__Problem A__: Gather every line of the records that contains the string "column", treating uppercase and lowercase as different.

__Document passage__:
○ ○ ○ ○

The OSIP Concept and Architecture
When designing OSIP, a flexible approach for task mapping, scheduling and synchronization was sought. This approach should be aware of the presence of several processors of different classes (e.g. RISC, DSP, ASIPs) and applications of different natures (e.g., hard/soft real time, best effort). To support all this, a hierarchical scheduling approach was selected as the OSIP underlying concept. The principle of hierarchical scheduling and mapping is illustrated in Figure 2. Leaf nodes represent task queues where individual tasks are scheduled according to local scheduling policies. Interior nodes implement schedulers and can be used to differentiate among the various application classes. From the root node, a task can be mapped to any processor in the corresponding class. Processing classes are user-defined and can be determined by physical architectural features (e.g. RISC, DSP, VLIW, HW accelerator) or by logical features (e.g. PEs sharing some cache level).

○ ○ ○ ○

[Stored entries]
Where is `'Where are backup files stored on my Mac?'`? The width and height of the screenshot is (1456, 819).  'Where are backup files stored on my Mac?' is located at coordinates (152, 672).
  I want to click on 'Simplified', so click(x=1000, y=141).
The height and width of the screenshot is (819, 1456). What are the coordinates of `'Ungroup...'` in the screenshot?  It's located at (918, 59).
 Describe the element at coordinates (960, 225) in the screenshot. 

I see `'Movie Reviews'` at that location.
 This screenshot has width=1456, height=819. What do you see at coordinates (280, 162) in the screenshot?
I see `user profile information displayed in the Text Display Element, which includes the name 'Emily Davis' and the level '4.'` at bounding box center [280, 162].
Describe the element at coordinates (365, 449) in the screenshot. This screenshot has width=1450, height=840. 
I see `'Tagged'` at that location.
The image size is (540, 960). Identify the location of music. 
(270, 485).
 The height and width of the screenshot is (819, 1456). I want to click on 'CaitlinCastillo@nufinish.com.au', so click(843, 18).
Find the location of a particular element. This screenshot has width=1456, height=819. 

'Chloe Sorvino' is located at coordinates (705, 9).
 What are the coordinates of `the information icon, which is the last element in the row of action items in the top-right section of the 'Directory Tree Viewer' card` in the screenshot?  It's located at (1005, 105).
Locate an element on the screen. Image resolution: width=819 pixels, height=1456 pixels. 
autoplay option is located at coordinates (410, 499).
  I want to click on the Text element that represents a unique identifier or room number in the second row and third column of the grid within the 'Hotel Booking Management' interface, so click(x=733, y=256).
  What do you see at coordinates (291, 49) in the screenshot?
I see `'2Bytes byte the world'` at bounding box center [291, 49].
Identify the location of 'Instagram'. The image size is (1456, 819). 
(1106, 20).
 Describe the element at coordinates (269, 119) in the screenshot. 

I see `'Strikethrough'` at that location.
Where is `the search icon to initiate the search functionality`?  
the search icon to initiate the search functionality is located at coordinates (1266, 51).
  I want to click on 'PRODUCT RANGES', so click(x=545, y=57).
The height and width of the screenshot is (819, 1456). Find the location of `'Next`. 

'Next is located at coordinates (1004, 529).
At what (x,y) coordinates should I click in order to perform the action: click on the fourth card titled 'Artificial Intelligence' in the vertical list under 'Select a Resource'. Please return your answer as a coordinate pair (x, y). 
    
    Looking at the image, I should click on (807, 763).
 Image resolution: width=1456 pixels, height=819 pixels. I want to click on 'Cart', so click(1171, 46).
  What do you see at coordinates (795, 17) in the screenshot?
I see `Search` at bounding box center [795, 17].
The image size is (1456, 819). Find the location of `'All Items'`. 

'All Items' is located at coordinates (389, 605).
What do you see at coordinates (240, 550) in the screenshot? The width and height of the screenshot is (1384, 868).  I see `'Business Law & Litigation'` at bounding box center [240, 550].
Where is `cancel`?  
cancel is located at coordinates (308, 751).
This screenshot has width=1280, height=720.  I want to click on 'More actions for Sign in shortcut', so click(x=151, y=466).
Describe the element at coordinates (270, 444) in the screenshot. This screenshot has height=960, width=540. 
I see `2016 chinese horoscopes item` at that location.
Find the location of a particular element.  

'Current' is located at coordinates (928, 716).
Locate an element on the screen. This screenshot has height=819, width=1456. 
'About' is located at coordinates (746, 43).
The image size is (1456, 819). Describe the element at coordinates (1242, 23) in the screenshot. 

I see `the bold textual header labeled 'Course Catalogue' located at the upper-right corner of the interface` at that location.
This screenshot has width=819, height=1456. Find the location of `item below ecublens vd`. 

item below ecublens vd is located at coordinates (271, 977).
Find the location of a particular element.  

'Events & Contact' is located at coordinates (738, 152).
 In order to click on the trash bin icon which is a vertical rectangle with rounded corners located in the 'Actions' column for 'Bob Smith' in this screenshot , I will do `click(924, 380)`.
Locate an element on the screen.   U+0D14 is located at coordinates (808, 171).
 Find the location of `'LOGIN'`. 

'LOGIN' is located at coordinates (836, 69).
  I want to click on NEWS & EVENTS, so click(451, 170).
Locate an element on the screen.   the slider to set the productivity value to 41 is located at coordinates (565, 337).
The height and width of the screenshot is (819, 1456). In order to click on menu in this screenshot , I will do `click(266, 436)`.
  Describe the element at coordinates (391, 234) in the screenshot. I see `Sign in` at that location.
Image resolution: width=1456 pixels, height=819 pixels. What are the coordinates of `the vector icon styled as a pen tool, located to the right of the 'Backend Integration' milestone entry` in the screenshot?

○ ○ ○ ○

__Problem B__:
Answer these questions on the passage about the OSIP concept and architecture:
(i) What approach was selected as the underlying concept of OSIP?
(ii) What do leaf nodes represent?
(iii) By what two kinds of features can processing classes be determined?

__Correct response A__:
  I want to click on the Text element that represents a unique identifier or room number in the second row and third column of the grid within the 'Hotel Booking Management' interface, so click(x=733, y=256).
 In order to click on the trash bin icon which is a vertical rectangle with rounded corners located in the 'Actions' column for 'Bob Smith' in this screenshot , I will do `click(924, 380)`.

__Correct response B__:
(i) A hierarchical scheduling approach.
(ii) Task queues where individual tasks are scheduled according to local scheduling policies.
(iii) Physical architectural features or logical features.